__Work to do__: Present the stretch of lines below, from the one containing "Given: Open the Cookie item" through the one containing "Looking at the", as a Markdown table with the columns Number and Text. Skip blank lines and leave the pictures out.
====== Information given ======
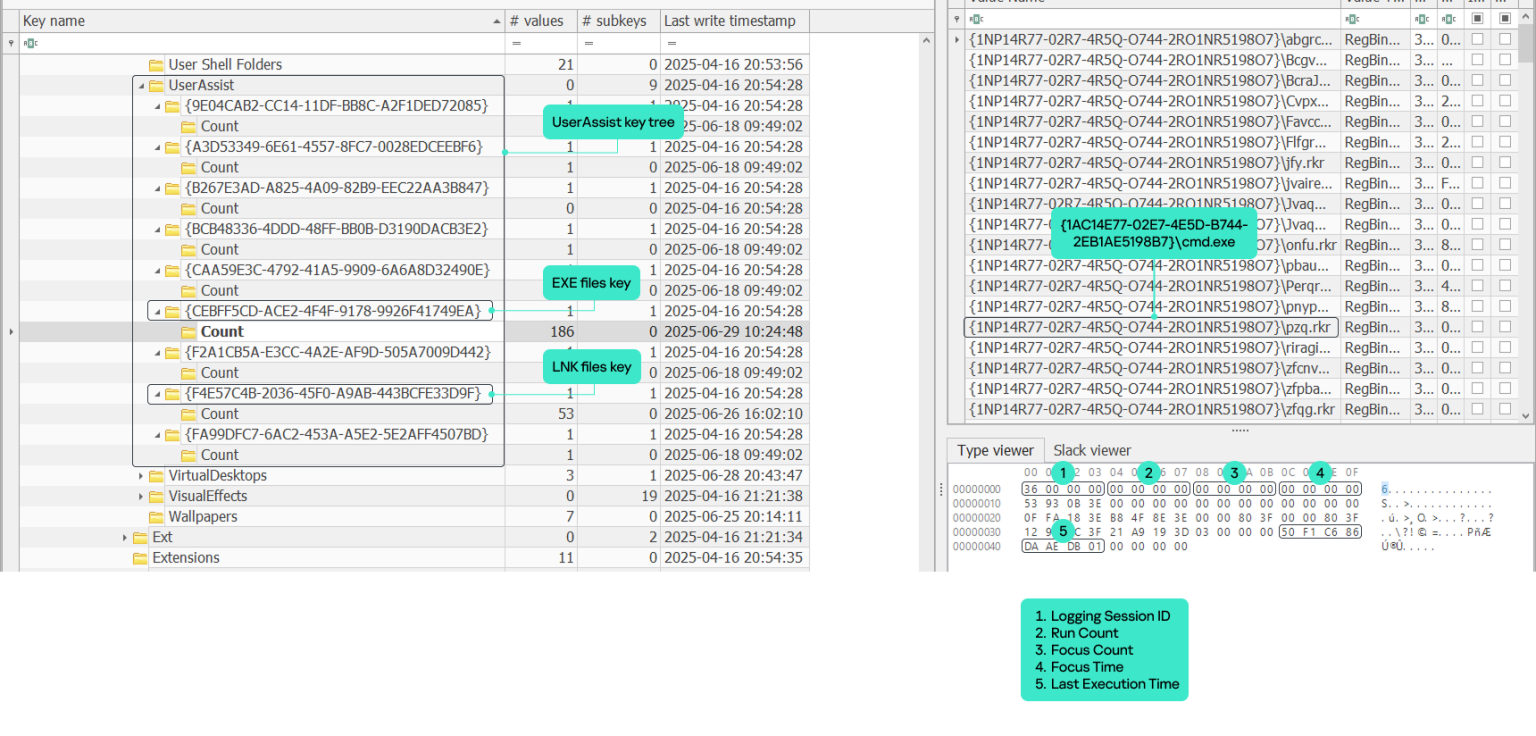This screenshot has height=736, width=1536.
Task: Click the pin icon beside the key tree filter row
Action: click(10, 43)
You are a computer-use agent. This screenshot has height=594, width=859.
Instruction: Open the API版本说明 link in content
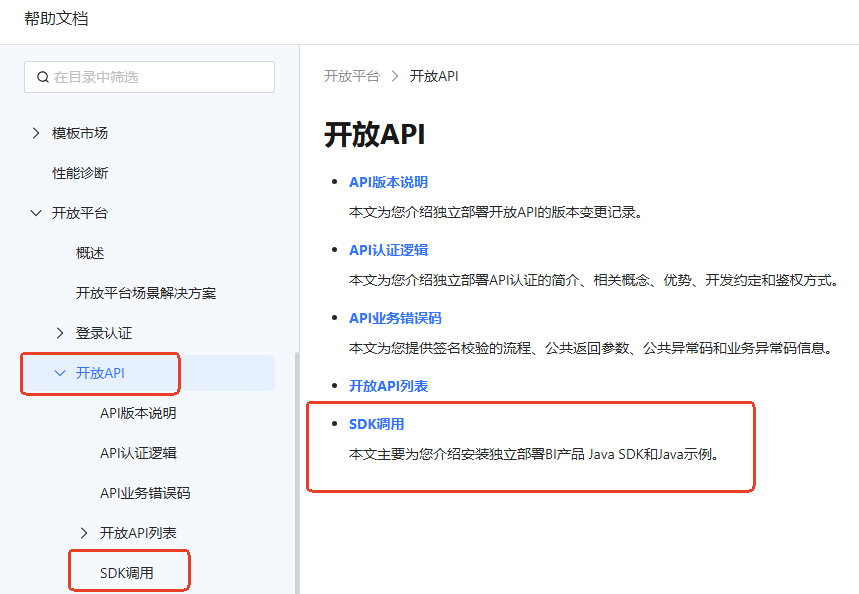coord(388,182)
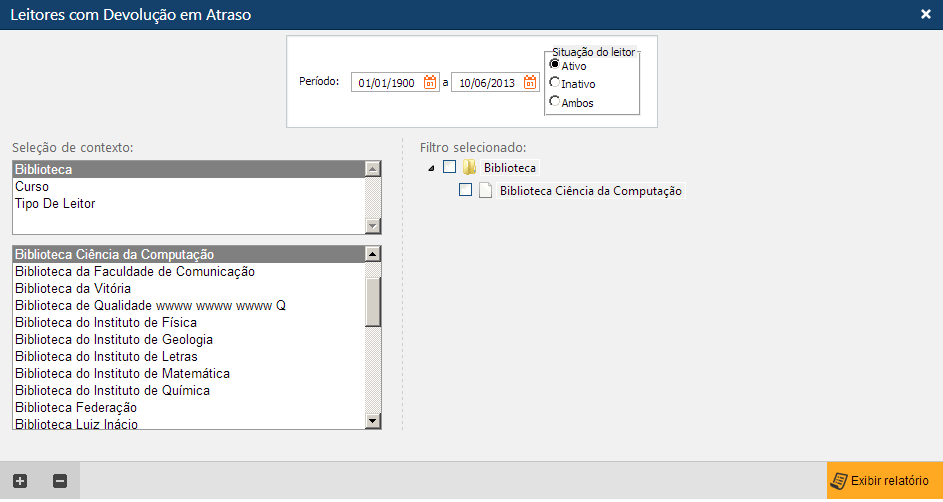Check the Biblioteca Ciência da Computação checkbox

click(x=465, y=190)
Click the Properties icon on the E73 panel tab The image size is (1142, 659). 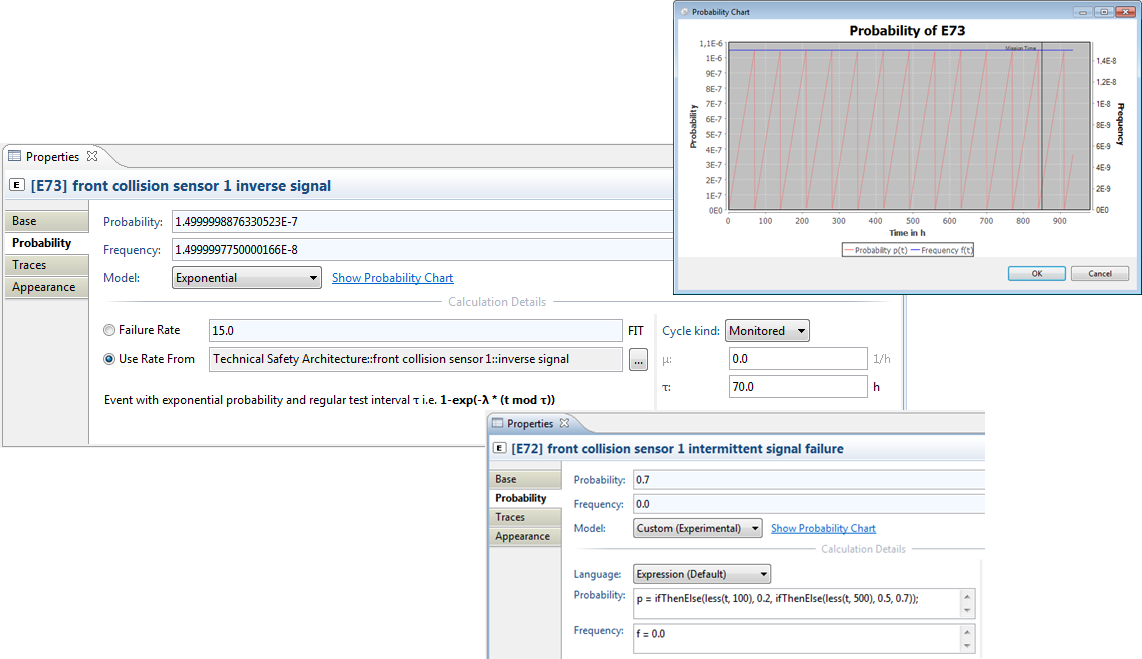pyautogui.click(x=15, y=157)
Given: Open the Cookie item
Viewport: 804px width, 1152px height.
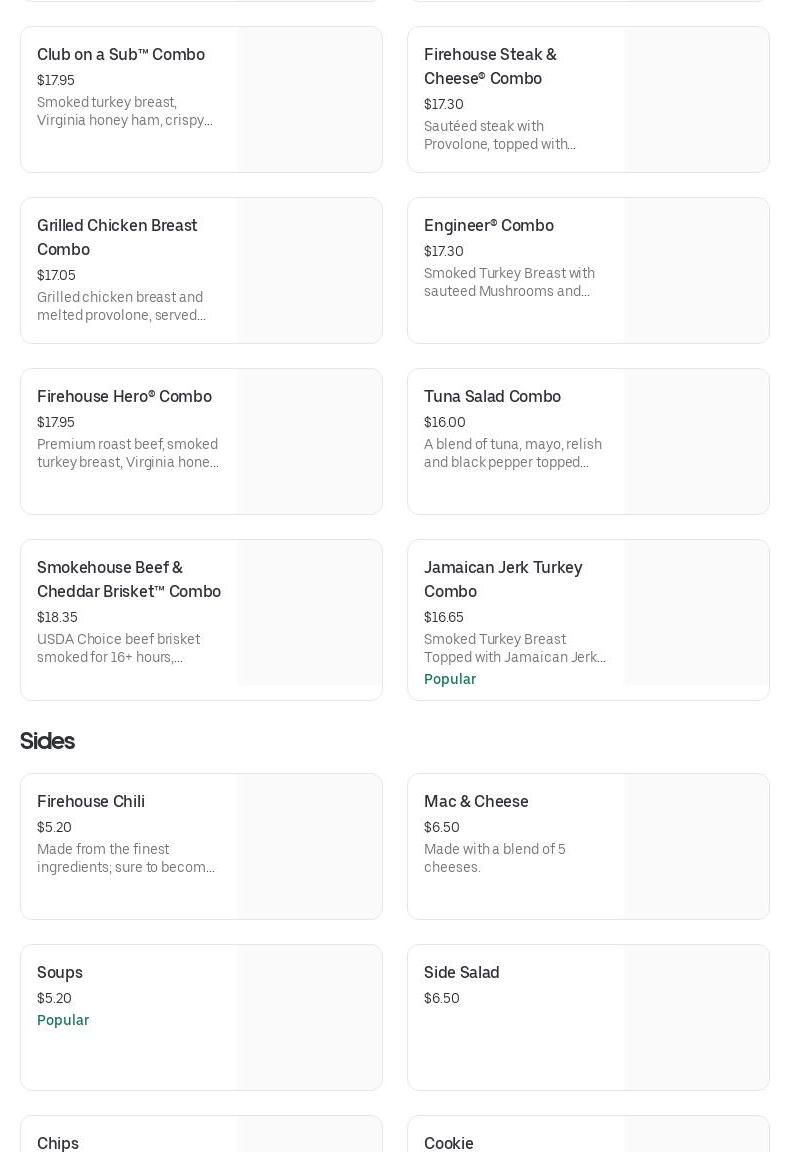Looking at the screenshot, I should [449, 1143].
======
====== Information given ======
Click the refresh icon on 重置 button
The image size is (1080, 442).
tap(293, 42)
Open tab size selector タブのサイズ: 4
======
__Task output__:
| Number | Text |
|---|---|
| 1 | Given: Open the Cookie item |
| 2 | Viewport: 804px width, 1152px height. |
| 3 | Looking at the screenshot, I should [449, 1143]. |